The Apostle Peter who had the amazing opportunity of living with and observing Jesus’ handling of adversity wrote “since Christ suffered physical pain, you must arm yourselves with the same attitude he had and be ready to suffer.” (1 Peter 4:1) Dealing successfully with adversity, especially when it seems to come at the most inopportune times, requires having an attitude or mindset that is always prepared to overcome it. Jesus himself said “in this world you will have trouble. But take heart! I have overcome the world.” (John 16:33 NIV)

That kind of overcoming attitude is absolutely essential if we are going to navigate the winds and waves of life. And no where have I learned that more graphically than as a neophyte sailor. Less than a month ago I was in the Caribbean on a sailboat. My cousin and I rented a thirty-two foot boat for eight days and set off for the bucket list adventure that even Jack Sparrow would envy. Our dream was to spend sun-kissed days sailing and snorkeling while exploring the history rich British Virgin Islands. Columbus discovered them on his second voyage in 1493 and they are where all the infamous pirates roamed and raided ships for centuries in the Sir Francis Drake Channel.

It did not take me long to realize however, that even though I was on vacation I had better not lay aside my overcoming attitude because being in paradise does not necessarily guarantee paradise being in you. Navigating a sailboat in unfamiliar waters, six foot rollers and steady 15-20 knot winds has a way of bringing that reality home very quickly, especially for an inland water sailor. In spite of wide open seas there are still pirates of adversity lurking there to despoil even the most virtuous sailor of his dream vacation.

One stark realization was that spring break makes March the busiest month of the year for sailing in the BVI. There were sailboats, catamarans and huge yachts of all sizes and shapes everywhere and that made for stiff competition in claiming a mooring ball to anchor at night, no matter which island cove you choose as your destination.
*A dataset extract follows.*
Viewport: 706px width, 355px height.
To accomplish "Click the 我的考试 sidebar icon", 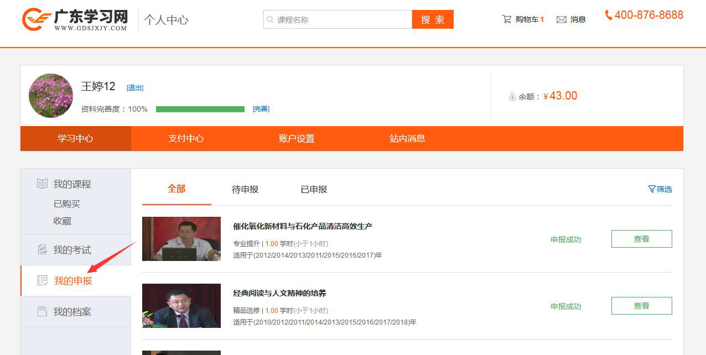I will [42, 250].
Unfortunately it made everyday a race to the next island anchorage, because if your boat had not tied up to the rope floating from a mooring ball by 11 am you were out of luck.

The first day, with a late start from the marina we arrived at Norman Island, where Robert Lewis Stevenson, cast his novel Treasure Island, at five o’clock. God had mercy on us and heard our prayers and we found one mooring ball unclaimed, it was literally a miracle. The next day we did a short sail to another side of the island and claimed a ball by 10 am in a beautiful setting right near a reef for snorkeling. Praise God.

The third day was a different story. We had mapped out a long sail, half-way up the channel to a picturesque spot on Cooper Island. Leaving at day break we hoped to arrive by eleven, sailing conditions were favorable and we reached the Island as planned. But by then the weather had taken a turn for the worse with dark cloudy skies, pouring rain and 20 knot winds blowing off shore. We immediately began the hunt among all the anchored boats for a mooring ball. We were waved off the first two mooring balls we found by someone on shore shouting that they were reserved.

After a somewhat frantic search we finally found one ball unoccupied. As I approached it my one man crew was on the bow with a six foot aluminum pole ready to hook the rope. Somehow the pole got wrenched from his hand and started floating away. With no pole we could not secure a ball. He made his way back to the stern where I was and we decided he would have to take the dinghy to chase it down. In the rain, wind and panic of the moment the dinghy rope got caught in the prop of the dinghy outboard. Before long the dinghy was floating away with him in it, the pole was floating away with our chance for a mooring and my hope was floating away as I sought to keep the sailboat from running aground or hitting another boat.